Wednesday, September 26, 2012

Political shorts

This is the weirdest American political campaign year that I’ve ever seen—and by now I’ve seen a few. There’s so much to comment on, and so little time, so here a few stories that caught my eye this week.

Republicans have been busy enacting state laws to make it harder for people to vote. They claimed they were doing it to fight election fraud, but there’s one slight problem: They really haven’t actually found any. What isn’t explained is why the vast majority of people that will have a harder time voting this year just happen to be from demographic groups associated with the Democratic Party. Must be a coincidence, right?

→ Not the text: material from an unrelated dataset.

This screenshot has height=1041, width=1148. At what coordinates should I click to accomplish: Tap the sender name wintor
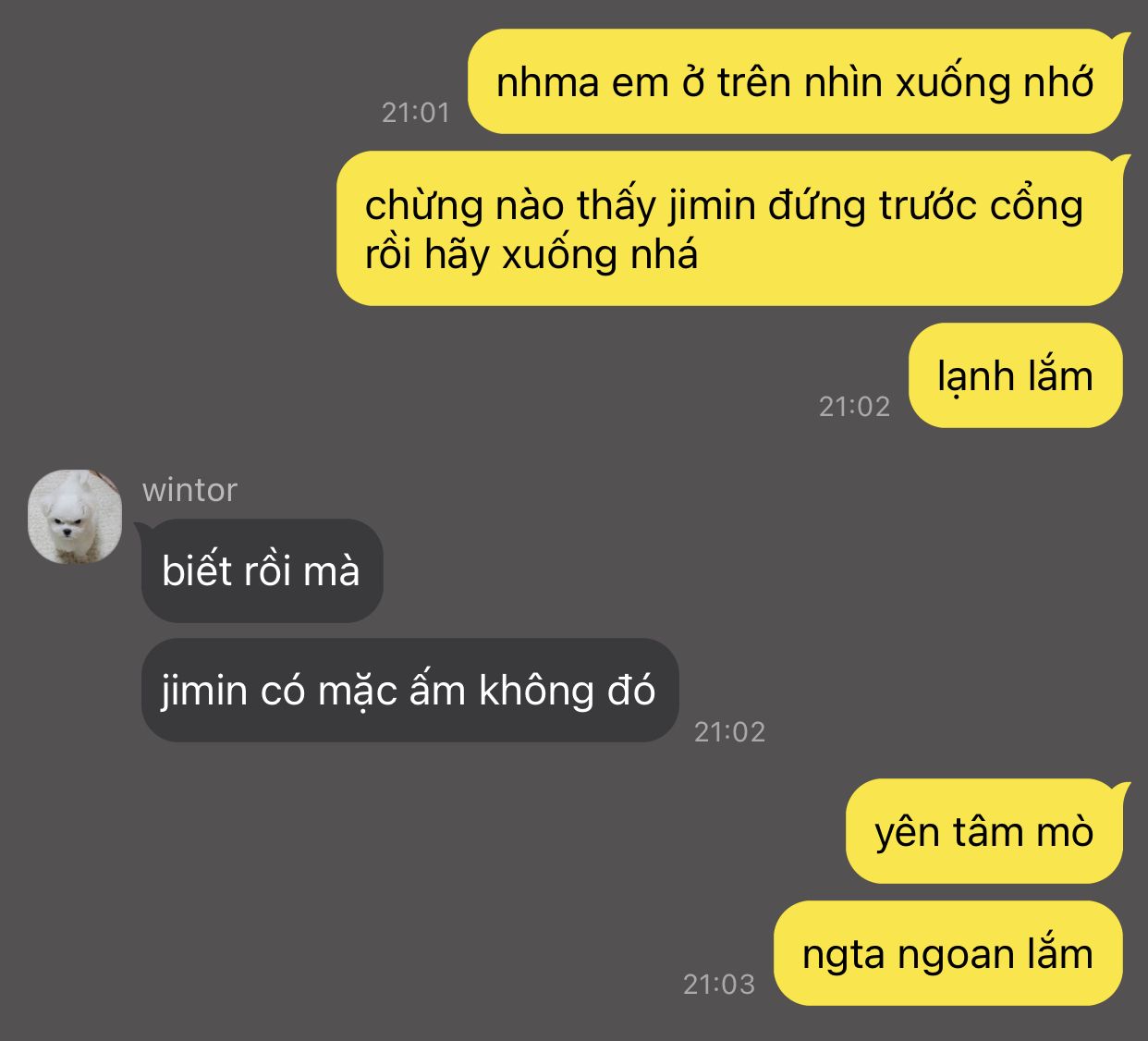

A study released by the Sunlight Foundation reveals that 78% of the outside spending on this year’s elections is directly attributable to the infamous Citizen United Supreme Court ruling: $272 million comes from Super PACs that only came into being after the ruling, and $93 million comes from corporations, trade associations and non-profits, all groups that can now spend unlimited amounts on campaigns. This is a very bad thing for democracy.

Picking up on one of my favourite unanswered questions, Media Matters asks, “When Will The Media Stop Treating FRC Like A Serious Policy Organization?” It remains a mystery why the SPLC-certified anti-gay hate group is treated as if it was a legitimate representative of conservative thought when they’re really just run-of-the-mill bigots. The fact that they’re factually wrong—and deliberately spread falsehoods—ought to make the mainstream media keep the hate group at arm’s length, but that’s not what happens.

And that’s enough for now.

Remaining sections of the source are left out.